10. Derivative Financial Instruments

    Commodity Instruments

        The Company's primary risk management objective is to manage volatility in its cash flows. The Company has a committee comprised of the senior management team that oversees all of the risk management activity and continually monitors the Company's risk management program and expects to continue to adjust its financial positions as conditions warrant. The Company uses mark-to-market accounting for its non-trading commodity derivative instruments, accordingly, the volatility in any given period related to unrealized gains or losses can be significant to the overall financial results of the Company; however, management ultimately expects those gains and losses to be offset when they become realized. The Company does not have any trading derivative financial instruments.

16


        The Company utilizes a combination of fixed-price forward contracts, fixed-for-floating price swaps and options on the over-the-counter ("OTC") market. The Company may also enter into futures contracts traded on the New York Mercantile Exchange ("NYMEX"). Swaps and futures contracts allow the Company to manage volatility in its margins because corresponding losses or gains on the financial instruments are generally offset by gains or losses in its physical positions.

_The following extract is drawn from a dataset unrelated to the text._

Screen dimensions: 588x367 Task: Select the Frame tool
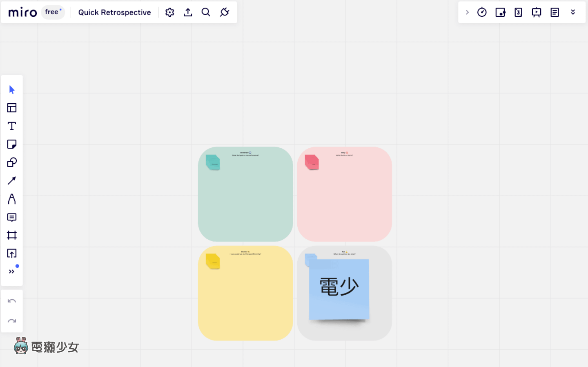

        The Company enters into OTC swaps with financial institutions and other energy company counterparties. The Company conducts a standard credit review on counterparties and has agreements containing collateral requirements where deemed necessary. The Company uses standardized swap agreements that allow for offset of positive and negative exposures. The Company may be subject to margin deposit requirements under OTC agreements (with non-bank counterparties) and NYMEX positions.

        Because of the strong correlation between NGL prices and crude oil prices and limited liquidity in the NGL financial market, the Company uses crude oil derivative instruments to manage NGL price risk. As a result of these transactions, the Company has mitigated its expected commodity price risk with agreements expiring at various times through the first quarter of 2011. The margins the Company earns from condensate sales are directly correlated with crude oil prices.

        The use of derivative instruments may expose the Company to the risk of financial loss in certain circumstances, including instances when (i) NGLs do not trade at historical levels relative to crude oil, (ii) sales volumes are less than expected requiring market purchases to meet commitments, or (iii) the Company's OTC counterparties fail to purchase or deliver the contracted quantities of natural gas, NGLs or crude oil or otherwise fail to perform. To the extent that the Company enters into derivative instruments, it may be prevented from realizing the benefits of favorable price changes in the physical market. The Company is similarly insulated, however, against unfavorable changes in such prices.

        The Company may enter into physical and/or financial positions to manage its risks related to commodity price exposure for its Standalone Segment. Due to the timing of purchases and sales, direct exposure to price volatility may result because there is no longer an offsetting purchase or sale that remains exposed to market pricing. Through marketing and derivative activities, direct price exposure may occur naturally or the Company may choose direct exposure when it is favorable as compared to the frac spread risk.

        The Partnership's primary risk management objective is to reduce volatility in its cash flows arising from changes in commodity prices related to future sales of natural gas, NGLs and crude oil. Swaps and futures contracts may allow the Partnership to reduce volatility in its realized margins as realized losses or gains on the derivative instruments generally are offset by corresponding gains or losses in the Partnership's sales of physical product. While the Partnership largely expects its realized derivative gains and losses to be offset by increases or decreases in the value of its physical sales, the Partnership will experience volatility in reported earnings due to the recording of unrealized gains and losses on its derivative positions that will have no offset.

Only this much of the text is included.